Exercise description: Give every entry again precisely as it appears.

Exercise materials: Begin

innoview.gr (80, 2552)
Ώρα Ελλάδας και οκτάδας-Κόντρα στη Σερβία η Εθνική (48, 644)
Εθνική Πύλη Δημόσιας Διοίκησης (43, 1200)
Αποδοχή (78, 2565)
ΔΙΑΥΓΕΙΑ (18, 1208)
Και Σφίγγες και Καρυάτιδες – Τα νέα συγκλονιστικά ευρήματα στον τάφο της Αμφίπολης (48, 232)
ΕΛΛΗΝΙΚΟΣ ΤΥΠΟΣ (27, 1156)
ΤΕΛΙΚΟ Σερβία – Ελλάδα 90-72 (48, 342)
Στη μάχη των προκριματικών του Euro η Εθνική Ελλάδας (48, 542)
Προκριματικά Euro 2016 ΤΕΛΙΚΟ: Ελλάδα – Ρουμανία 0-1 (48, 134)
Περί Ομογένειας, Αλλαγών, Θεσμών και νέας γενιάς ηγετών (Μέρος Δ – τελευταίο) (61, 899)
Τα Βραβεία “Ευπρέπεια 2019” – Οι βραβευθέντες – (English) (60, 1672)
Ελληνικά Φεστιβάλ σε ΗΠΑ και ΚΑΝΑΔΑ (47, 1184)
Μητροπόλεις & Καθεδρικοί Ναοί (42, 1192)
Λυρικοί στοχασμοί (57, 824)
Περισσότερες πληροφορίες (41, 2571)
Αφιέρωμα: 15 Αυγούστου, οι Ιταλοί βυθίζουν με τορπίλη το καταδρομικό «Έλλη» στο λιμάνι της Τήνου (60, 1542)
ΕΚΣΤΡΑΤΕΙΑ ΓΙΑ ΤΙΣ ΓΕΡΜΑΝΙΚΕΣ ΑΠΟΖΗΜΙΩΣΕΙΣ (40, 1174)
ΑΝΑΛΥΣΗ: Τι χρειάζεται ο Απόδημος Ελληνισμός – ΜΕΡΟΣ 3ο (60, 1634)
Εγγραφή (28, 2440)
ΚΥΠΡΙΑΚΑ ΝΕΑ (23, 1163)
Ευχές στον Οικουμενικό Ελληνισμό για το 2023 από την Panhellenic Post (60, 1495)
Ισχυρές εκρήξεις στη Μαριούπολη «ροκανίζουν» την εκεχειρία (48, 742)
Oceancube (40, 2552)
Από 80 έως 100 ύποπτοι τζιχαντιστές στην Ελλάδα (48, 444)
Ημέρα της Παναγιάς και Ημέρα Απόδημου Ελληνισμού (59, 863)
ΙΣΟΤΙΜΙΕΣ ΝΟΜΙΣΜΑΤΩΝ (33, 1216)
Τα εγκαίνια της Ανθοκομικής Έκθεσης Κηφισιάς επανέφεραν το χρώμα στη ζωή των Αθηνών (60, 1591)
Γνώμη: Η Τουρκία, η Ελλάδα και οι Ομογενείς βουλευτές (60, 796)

Exercise materials: End

Your response:
innoview.gr (80, 2552)
Ώρα Ελλάδας και οκτάδας-Κόντρα στη Σερβία η Εθνική (48, 644)
Εθνική Πύλη Δημόσιας Διοίκησης (43, 1200)
Αποδοχή (78, 2565)
ΔΙΑΥΓΕΙΑ (18, 1208)
Και Σφίγγες και Καρυάτιδες – Τα νέα συγκλονιστικά ευρήματα στον τάφο της Αμφίπολης (48, 232)
ΕΛΛΗΝΙΚΟΣ ΤΥΠΟΣ (27, 1156)
ΤΕΛΙΚΟ Σερβία – Ελλάδα 90-72 (48, 342)
Στη μάχη των προκριματικών του Euro η Εθνική Ελλάδας (48, 542)
Προκριματικά Euro 2016 ΤΕΛΙΚΟ: Ελλάδα – Ρουμανία 0-1 (48, 134)
Περί Ομογένειας, Αλλαγών, Θεσμών και νέας γενιάς ηγετών (Μέρος Δ – τελευταίο) (61, 899)
Τα Βραβεία “Ευπρέπεια 2019” – Οι βραβευθέντες – (English) (60, 1672)
Ελληνικά Φεστιβάλ σε ΗΠΑ και ΚΑΝΑΔΑ (47, 1184)
Μητροπόλεις & Καθεδρικοί Ναοί (42, 1192)
Λυρικοί στοχασμοί (57, 824)
Περισσότερες πληροφορίες (41, 2571)
Αφιέρωμα: 15 Αυγούστου, οι Ιταλοί βυθίζουν με τορπίλη το καταδρομικό «Έλλη» στο λιμάνι της Τήνου (60, 1542)
ΕΚΣΤΡΑΤΕΙΑ ΓΙΑ ΤΙΣ ΓΕΡΜΑΝΙΚΕΣ ΑΠΟΖΗΜΙΩΣΕΙΣ (40, 1174)
ΑΝΑΛΥΣΗ: Τι χρειάζεται ο Απόδημος Ελληνισμός – ΜΕΡΟΣ 3ο (60, 1634)
Εγγραφή (28, 2440)
ΚΥΠΡΙΑΚΑ ΝΕΑ (23, 1163)
Ευχές στον Οικουμενικό Ελληνισμό για το 2023 από την Panhellenic Post (60, 1495)
Ισχυρές εκρήξεις στη Μαριούπολη «ροκανίζουν» την εκεχειρία (48, 742)
Oceancube (40, 2552)
Από 80 έως 100 ύποπτοι τζιχαντιστές στην Ελλάδα (48, 444)
Ημέρα της Παναγιάς και Ημέρα Απόδημου Ελληνισμού (59, 863)
ΙΣΟΤΙΜΙΕΣ ΝΟΜΙΣΜΑΤΩΝ (33, 1216)
Τα εγκαίνια της Ανθοκομικής Έκθεσης Κηφισιάς επανέφεραν το χρώμα στη ζωή των Αθηνών (60, 1591)
Γνώμη: Η Τουρκία, η Ελλάδα και οι Ομογενείς βουλευτές (60, 796)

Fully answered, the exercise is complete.